Шрифт:
Интервал:
Закладка:
– Фолькман, – сказал я, – принеси из кабины очки.
– О, Герман!.. – Зур с размаха ударил ладонью себя по груди, припечатав зашедшееся от несказанной благодарности сердце, и тотчас, словно этот увесистый, смачный шлепок был сигналом, в отдалении грохнул винтовочный залп – может быть, и не первый, а третий, десятый, наконец-то добивший до наших ушей и моего хлороформированного мозга.
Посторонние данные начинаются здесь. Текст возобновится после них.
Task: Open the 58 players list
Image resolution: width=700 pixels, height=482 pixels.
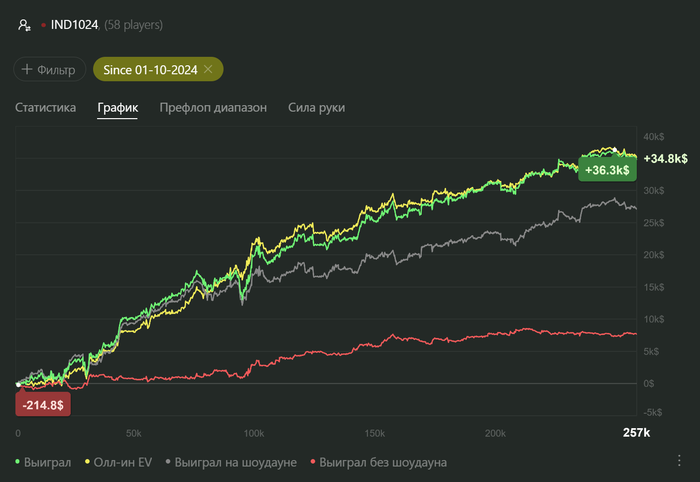Action: (134, 25)
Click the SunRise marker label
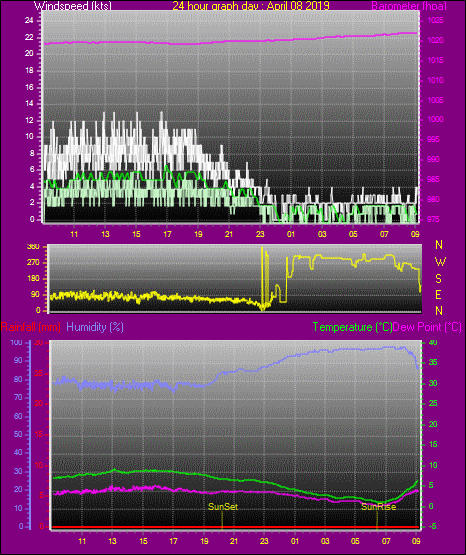Viewport: 466px width, 555px height. pos(378,507)
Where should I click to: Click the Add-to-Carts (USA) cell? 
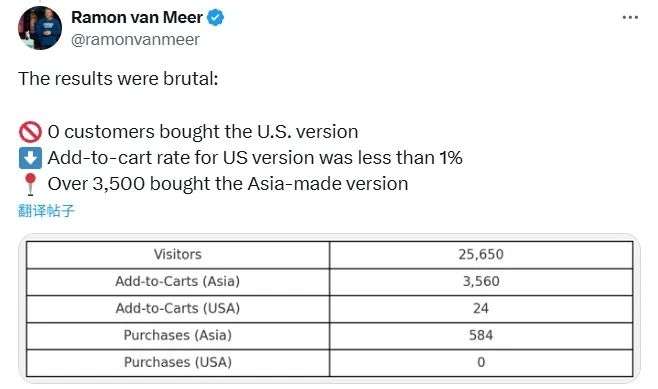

Обернувшись рывками на звук, мы увидели ту же землеройную жизнь: нестройная шахтерская шеренга с тем же остервенением колупала лопатами землю; другие тащили носилки и едва не валились вместе с ними в воронки, через силу вываливая глянцевитые черные комья, как в топку, и никто не кричал, не метался, не выбился из трудового копошения толпы, словно выстрелы эти нам только почудились или были произведены для острастки.
Я увидел, как двое ближайших ко мне полицаев передернули разом затворы, я увидел над ямами взбитую пулями и телами попадавших пыль. Все предметы, фигуры и лица вообще были крайне отчетливы, точно я видел все в наведенный на резкость бинокль – так бывает, когда не спишь сутки.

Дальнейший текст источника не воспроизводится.